TASK DETAILS. In the entries below, find every line with the string "agent" and copy it.
::: RECORDS :::
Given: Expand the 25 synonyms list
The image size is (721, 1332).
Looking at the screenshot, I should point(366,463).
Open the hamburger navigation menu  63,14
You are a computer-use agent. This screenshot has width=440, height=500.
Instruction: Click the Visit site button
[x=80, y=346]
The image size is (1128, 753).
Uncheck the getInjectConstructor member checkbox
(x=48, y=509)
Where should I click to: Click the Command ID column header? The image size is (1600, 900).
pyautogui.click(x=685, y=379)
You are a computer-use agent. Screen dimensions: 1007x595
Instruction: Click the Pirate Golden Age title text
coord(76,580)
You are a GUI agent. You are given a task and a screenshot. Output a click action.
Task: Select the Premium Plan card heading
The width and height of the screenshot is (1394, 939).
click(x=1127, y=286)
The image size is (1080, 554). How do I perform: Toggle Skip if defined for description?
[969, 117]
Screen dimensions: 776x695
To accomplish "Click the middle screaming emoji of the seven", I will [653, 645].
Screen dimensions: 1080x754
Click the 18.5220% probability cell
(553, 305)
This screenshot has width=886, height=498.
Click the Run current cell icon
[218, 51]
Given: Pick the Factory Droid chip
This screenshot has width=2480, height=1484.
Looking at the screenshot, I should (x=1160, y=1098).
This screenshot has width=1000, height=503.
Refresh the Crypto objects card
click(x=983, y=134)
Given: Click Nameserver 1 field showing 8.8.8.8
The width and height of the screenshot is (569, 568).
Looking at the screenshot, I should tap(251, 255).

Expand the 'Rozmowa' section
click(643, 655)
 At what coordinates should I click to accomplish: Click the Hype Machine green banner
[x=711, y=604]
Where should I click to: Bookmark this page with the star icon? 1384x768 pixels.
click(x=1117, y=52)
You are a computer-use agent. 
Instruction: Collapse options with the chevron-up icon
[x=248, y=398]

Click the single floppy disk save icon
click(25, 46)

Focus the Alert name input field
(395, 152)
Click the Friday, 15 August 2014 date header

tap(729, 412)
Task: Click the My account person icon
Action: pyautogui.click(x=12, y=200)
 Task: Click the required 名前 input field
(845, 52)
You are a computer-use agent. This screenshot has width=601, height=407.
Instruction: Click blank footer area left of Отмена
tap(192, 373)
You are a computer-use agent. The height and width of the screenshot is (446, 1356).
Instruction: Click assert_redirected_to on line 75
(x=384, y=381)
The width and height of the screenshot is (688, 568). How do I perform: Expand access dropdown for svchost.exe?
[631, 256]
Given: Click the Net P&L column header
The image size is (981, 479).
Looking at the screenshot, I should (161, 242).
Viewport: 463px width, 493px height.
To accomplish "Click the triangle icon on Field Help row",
:::
EXERCISE ANSWER.
You are a computer-use agent. This screenshot has width=440, height=500.
You are a computer-use agent. Screen dimensions: 1007x595
You are a GUI agent. You are given a task and a screenshot. Output a click action.
You are a computer-use agent. 
You are a computer-use agent. This screenshot has width=601, height=407.
You are a computer-use agent. The height and width of the screenshot is (446, 1356).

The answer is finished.